Outside of investment banking in Asia, VTB Bank has lent Indian corporate Essar about $2 billion for domestic expansion. Funds were provided by several VTB entities worldwide.

“It will be part of our international strategy. We can engage VTB operating entities all around the world to support companies expanding into Asia,” Yakunin said.

It is also busy helping to finance the construction of an oil pipeline between China and Russia and it financed about 10% of Indian gold imports in 2014.

VTB Bank has branches in China, India, and a joint venture in Vietnam. In mainland China it has a branch in Shanghai and a representative office in Beijing.

Challenges

Whilst the Chinese and Russian governments are pushing hard to forge the financial infrastructure needed for greater cross-border investment, frustrations and gaps remain.

Chinese firms have been reluctant to invest in Russia due to the country's economic contraction, weak level of corporate governance, rule of law, and transparency. Also China has also been cautious in the wake of US and EU sanctions and many Chinese banks will not execute interbank transactions with Russian peers and have curbed cross-border trade finance.

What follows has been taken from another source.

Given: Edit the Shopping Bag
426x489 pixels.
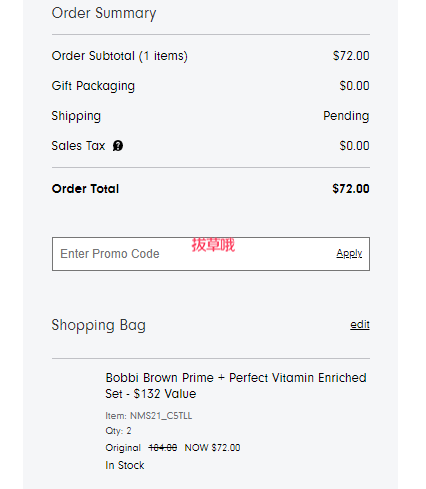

Some Russian companies complain that direct settlement in renminbi leaves them with few attractive reinvestment options.

Talk of a Russian panda bond is, however, growing louder.

“Basic banking products are available for all types of commercial transactions between our two countries. The challenge is that both parties want much more than exists today,” said Ananenko who has spent more than a decade working for banks including HSBC and Citigroup and graduated from the Far Eastern Federal University where he studied Mandarin.